En muchas ocasiones me he planteado abandonar la escritura. Sería un cínico si asegurase que no espero que nadie me lea. De ser así, todo lo que escribo terminaría en un cuaderno escondido de algún armario, exactamente como hice cuando era niño.
Como algunos sabéis me encanta leer. Desde muy niño nunca me he separado de los libros.

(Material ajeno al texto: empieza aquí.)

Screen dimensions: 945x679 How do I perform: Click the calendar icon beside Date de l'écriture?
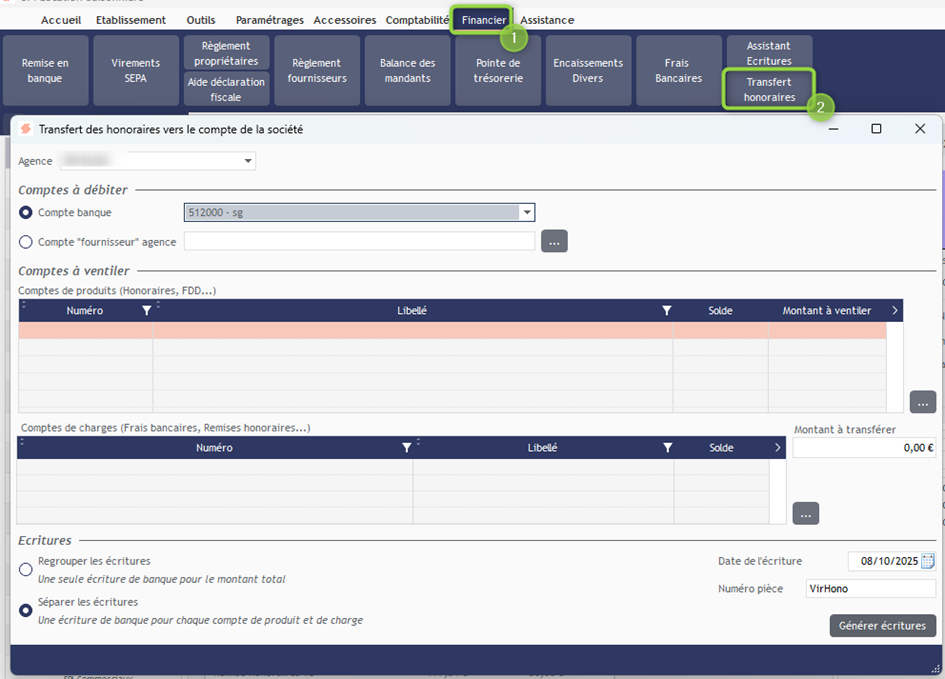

Leo casi todo lo que encuentro, y hago pocos ascos a esos libros considerados como simples, bueno, de vez en cuando si que les hago ascos.

El problema radica en que en algunos de estos libros etiquetados como sencillos te encuentras que los protagonistas son veinteañeros algo bellos, con ocupaciones artísticas o atrayentes y con mucha independencia. ¿Por qué tan pocos narran las aventuras cotidianas de cincuentones y cincuentonas, que no tuvieron nunca la que quizá no fuese una bella historia de amor pero que era su historia, que cumplen con ocupaciones tediosas mal pagadas, y además se hallan atados por deberes familiares de hijos y, algunas veces, padres seniles?

Estos cincuentones existen. Yo podría ser uno de ellos perfectamente. Somos románticos, enrevesados, pusilánimes y brillantes. Somos "innegables" , muy capaces de leer a Faulkner esperando en la cola del supermercado, y fantasear, mientras caminamos por la calle sobre zapatillas desgastadas. Continuamos estando en boga, aunque al observar nuestros ropajes no lo parezca mucho. Y hay "innegables" que en las rebajas se arman de valor y se compran trapos con una talla menos con la ilusión de eliminar esos cinco kilos que les separan del prototipo perfecto. Somos imperceptibles, y no tenemos la necesidad de poseer poderes, aunque seamos la única figura humana en tres kilómetros a la redonda, y lo más próximo que estamos de ser tipos cachas o supermodelos elegantes es cuando nos ponemos nuestras mejores galas y nos da por hacer ejercicio.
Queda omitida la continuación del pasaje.